Friday, January 5, 2018

2/10

Squish!


I’m currently eating my second Oreo McFlurry with extra Oreo in two days. Can I suggest to any visitors to bring me one as a sacrifice when you come over in order to have the best chance at meeting a not insanely depressed K. This is the second thing I’ve eaten today, the first was my breakfast, one piece of toast and one egg.

Today my mood has been a 2 out of 10 and anxiety 8 out of 10 (for mood low is bad and for anxiety high is bad) I’m definitely ready for the TMS top up I’m getting next week. I feel like crying all my moisture out and then freezing it in a cocoon and sleeping in it until I go back into the clinic on Wednesday.

Over the last 10 days I’ve been experiencing psychotic symptoms, but despite being clearly psychotic in nature, my psychiatrist, whom I saw only this afternoon, says they are not actually psychosis. I don’t know what else to call hearing things, feeling my body floating and seeing something clearly but it being wrong. Whatever!
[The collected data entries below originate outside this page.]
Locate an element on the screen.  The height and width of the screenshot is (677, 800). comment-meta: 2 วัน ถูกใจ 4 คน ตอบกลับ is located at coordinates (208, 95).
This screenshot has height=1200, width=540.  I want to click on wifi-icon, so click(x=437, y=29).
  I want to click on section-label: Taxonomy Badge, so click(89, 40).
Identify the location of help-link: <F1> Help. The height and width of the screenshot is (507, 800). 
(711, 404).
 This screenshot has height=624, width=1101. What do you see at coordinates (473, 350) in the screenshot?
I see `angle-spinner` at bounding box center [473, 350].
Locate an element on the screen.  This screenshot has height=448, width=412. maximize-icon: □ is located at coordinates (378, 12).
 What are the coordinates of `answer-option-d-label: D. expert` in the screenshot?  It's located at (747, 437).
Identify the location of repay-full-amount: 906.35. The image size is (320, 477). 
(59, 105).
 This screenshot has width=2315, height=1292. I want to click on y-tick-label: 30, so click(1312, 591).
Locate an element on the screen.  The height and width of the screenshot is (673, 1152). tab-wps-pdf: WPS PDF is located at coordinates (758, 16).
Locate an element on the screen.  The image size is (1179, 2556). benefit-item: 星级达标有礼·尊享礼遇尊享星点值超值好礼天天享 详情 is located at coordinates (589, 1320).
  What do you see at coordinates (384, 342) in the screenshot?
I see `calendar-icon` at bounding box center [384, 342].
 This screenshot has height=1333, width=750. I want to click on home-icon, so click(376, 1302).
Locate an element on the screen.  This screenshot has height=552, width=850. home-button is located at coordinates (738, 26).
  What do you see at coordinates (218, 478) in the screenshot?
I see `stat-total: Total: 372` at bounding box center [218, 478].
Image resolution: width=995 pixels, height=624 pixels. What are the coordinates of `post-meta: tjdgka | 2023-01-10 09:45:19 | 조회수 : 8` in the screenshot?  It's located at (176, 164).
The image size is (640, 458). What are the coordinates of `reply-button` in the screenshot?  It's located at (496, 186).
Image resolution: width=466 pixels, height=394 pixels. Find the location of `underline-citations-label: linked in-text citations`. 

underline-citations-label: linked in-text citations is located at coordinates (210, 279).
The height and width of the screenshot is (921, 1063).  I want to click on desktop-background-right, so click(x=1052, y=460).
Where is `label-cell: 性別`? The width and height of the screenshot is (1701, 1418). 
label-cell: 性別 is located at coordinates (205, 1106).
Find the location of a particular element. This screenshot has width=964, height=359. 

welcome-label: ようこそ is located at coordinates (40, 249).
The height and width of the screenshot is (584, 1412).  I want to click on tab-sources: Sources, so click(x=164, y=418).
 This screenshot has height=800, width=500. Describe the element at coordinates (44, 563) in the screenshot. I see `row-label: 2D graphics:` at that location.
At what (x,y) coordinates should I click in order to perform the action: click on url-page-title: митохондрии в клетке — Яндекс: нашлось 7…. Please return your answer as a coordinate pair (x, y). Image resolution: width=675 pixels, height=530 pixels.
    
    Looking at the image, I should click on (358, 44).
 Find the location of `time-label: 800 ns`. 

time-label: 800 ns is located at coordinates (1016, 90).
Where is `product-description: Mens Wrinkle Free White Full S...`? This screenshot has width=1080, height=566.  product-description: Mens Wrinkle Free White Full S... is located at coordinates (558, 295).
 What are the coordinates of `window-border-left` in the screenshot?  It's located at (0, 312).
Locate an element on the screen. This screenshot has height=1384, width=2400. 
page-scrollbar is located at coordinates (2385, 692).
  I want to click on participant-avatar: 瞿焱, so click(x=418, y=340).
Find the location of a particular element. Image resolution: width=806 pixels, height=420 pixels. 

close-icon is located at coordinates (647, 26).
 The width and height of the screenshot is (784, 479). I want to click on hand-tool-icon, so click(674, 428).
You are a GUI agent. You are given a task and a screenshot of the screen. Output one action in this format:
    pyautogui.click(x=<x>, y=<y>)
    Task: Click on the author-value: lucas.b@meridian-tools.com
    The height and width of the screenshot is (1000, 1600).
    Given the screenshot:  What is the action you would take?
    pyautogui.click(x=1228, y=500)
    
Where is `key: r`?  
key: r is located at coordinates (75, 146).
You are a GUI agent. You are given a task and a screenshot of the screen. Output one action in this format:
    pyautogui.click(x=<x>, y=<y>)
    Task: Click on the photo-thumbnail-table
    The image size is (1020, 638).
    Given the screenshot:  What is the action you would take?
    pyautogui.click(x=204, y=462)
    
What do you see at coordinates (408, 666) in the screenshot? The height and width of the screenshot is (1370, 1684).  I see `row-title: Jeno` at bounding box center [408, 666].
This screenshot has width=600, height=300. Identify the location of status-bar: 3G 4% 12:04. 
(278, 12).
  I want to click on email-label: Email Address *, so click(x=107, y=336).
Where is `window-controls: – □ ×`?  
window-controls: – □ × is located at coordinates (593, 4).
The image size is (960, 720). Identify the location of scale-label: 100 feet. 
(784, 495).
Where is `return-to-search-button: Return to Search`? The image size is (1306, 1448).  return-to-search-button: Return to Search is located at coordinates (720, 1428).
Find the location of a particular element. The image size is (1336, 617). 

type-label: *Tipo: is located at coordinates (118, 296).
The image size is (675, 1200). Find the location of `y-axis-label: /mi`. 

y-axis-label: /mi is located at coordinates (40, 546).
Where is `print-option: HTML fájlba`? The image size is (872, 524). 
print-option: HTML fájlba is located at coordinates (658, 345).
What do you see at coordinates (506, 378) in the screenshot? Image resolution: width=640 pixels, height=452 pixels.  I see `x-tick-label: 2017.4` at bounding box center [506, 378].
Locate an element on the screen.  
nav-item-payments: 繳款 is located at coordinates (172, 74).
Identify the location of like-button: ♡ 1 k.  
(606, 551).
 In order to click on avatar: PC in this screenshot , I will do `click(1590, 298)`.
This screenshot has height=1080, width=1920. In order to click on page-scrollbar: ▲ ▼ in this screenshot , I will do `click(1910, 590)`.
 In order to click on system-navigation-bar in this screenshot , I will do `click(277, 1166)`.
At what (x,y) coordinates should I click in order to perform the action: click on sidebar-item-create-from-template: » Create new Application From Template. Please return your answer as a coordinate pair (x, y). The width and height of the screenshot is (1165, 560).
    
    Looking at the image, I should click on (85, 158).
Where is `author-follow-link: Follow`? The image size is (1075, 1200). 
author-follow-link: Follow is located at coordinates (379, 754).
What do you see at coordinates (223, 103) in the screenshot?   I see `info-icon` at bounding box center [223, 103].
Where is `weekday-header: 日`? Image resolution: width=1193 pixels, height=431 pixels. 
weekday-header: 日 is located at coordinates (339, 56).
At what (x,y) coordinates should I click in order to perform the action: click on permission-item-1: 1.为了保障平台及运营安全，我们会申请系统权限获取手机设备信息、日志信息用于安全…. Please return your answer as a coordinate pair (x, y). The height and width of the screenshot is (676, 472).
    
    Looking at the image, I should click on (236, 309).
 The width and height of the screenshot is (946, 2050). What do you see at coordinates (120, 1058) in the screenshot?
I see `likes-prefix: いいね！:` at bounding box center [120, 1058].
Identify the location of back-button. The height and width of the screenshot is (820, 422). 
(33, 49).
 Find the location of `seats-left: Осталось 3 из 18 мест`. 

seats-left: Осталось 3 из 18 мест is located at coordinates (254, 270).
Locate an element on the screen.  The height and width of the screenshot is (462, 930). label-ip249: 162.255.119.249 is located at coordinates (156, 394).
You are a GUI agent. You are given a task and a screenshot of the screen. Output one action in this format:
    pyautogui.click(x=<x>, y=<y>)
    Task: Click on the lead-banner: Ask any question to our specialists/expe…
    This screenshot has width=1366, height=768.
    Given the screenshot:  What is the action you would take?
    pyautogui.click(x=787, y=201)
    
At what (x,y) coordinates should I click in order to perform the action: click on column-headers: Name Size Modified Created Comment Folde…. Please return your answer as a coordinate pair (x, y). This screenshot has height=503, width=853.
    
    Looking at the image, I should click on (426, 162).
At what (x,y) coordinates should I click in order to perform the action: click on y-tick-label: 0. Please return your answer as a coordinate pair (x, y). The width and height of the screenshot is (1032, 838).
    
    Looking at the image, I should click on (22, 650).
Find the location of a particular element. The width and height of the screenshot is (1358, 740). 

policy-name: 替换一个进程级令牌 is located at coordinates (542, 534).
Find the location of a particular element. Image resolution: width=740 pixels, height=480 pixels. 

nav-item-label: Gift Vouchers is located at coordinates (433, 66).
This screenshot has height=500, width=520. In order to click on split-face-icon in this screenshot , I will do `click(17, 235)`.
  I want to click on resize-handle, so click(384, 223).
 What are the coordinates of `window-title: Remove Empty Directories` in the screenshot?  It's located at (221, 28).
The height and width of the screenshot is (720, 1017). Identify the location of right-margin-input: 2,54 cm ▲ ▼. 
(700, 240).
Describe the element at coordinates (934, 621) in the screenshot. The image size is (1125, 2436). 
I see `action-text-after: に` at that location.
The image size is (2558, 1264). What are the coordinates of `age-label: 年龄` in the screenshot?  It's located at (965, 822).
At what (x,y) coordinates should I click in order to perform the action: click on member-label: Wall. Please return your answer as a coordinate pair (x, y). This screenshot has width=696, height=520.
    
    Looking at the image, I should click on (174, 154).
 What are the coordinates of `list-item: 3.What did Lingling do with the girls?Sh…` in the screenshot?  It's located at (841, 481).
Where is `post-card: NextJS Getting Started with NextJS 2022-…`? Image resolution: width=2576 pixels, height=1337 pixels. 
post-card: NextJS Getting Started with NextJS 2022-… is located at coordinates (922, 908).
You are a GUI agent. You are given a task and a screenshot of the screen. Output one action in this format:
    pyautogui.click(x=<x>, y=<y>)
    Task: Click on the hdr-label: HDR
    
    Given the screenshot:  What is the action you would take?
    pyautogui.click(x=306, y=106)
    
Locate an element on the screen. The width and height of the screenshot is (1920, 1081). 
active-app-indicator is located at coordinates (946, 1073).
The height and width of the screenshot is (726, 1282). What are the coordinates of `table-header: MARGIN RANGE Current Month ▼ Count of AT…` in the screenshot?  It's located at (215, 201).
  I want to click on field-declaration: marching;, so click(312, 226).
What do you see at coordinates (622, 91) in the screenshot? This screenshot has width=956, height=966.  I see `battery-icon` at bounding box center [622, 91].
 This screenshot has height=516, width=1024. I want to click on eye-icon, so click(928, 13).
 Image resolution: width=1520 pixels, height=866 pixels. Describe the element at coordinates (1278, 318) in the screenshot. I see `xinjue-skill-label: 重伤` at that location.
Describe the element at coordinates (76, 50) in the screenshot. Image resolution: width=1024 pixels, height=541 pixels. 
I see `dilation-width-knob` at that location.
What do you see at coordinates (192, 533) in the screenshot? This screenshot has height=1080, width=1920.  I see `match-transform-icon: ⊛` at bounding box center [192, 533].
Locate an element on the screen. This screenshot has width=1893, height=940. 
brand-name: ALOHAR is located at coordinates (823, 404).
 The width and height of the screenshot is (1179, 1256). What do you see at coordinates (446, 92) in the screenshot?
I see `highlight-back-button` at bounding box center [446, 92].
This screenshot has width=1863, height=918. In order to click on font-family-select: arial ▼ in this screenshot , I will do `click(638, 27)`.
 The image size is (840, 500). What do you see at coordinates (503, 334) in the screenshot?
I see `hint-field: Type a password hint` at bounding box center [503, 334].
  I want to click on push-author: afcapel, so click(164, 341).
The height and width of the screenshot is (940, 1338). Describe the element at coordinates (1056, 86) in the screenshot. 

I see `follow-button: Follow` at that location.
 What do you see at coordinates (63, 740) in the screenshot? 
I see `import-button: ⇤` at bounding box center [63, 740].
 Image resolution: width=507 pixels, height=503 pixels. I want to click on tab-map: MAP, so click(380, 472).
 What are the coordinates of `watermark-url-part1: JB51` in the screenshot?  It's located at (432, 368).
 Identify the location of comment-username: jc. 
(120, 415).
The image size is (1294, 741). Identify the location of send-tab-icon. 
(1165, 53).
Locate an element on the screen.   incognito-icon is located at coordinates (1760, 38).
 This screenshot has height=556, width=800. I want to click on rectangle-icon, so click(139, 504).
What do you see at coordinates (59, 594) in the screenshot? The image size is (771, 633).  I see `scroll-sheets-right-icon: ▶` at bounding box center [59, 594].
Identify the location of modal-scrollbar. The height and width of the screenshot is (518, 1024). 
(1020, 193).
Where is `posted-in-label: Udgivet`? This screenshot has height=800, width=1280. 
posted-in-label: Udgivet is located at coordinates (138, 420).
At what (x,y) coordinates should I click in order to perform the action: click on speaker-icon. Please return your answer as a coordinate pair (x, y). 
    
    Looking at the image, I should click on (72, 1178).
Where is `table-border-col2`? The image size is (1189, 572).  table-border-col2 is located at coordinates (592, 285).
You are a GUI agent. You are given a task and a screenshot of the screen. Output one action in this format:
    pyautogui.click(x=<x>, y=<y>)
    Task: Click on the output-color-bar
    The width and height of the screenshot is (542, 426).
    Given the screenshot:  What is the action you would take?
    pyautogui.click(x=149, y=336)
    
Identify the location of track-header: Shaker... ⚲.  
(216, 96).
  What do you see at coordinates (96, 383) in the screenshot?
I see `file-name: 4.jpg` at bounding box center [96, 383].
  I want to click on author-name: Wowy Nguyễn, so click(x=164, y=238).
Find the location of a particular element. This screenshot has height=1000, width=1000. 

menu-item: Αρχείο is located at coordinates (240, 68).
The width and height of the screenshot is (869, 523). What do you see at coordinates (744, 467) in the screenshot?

At least I don’t have another diagnosis to add to the bag.

I wish I wasn’t such a fucking coward and I could just take our biggest knife and stab right through my throat and enjoy the pain as a last salute to the world.


On an entirely different topic, let me know if you would like an extra body at your Christmas this year. After ours going all wrong Mum said she’s not doing it again and to find a friend to spend the day with.